Theoretically, saline irrigation has mechanisms as removing crust and mucous, reducing
antigen load, enhancing ciliary beat, and response for a vehicle to deliver the drugs into the sinus. This intervention brings the advantage of opportunely providing anti-inflammatory medications into the sinus using a one-step approach, resulting in more satisfactory compliance of the patients. Furthermore, sufficient therapy duration might help relieve inflammation at the OMU, maxillary and ethmoid sinuses, ultimately promoting the distribution of the drug into the most challenging parts, i.e., the frontal and sphenoid sinuses. Fortunately, as per the updated evidence, the adverse events of corticosteroid irrigation showed no serious effects, even in long-term use.(18-20)

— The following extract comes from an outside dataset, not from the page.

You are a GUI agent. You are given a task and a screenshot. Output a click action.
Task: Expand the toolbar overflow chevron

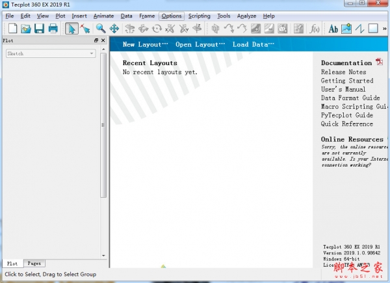pos(384,28)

The limitation of this study was that sinus penetration of a solution can be influenced by
multiple factors, not only the delivery technique, and such factors, i.e., the head position and the surgical status of the sinus cavity, were beyond the context of this study. In addition, finding of this study could not represent the symptomatic outcomes in clinical applications and could not entirely be used as a substitute for the standard therapy. Therefore, using corticosteroid irrigation as the initial treatment for CRS in selected phenotypes, i.e., moderate to high severity sinus diseases on CT scan or CRSsNP, might potentially benefit clinical outcomes. Further study on specific phenotypes or even endotypes might increase the extension of clinical application.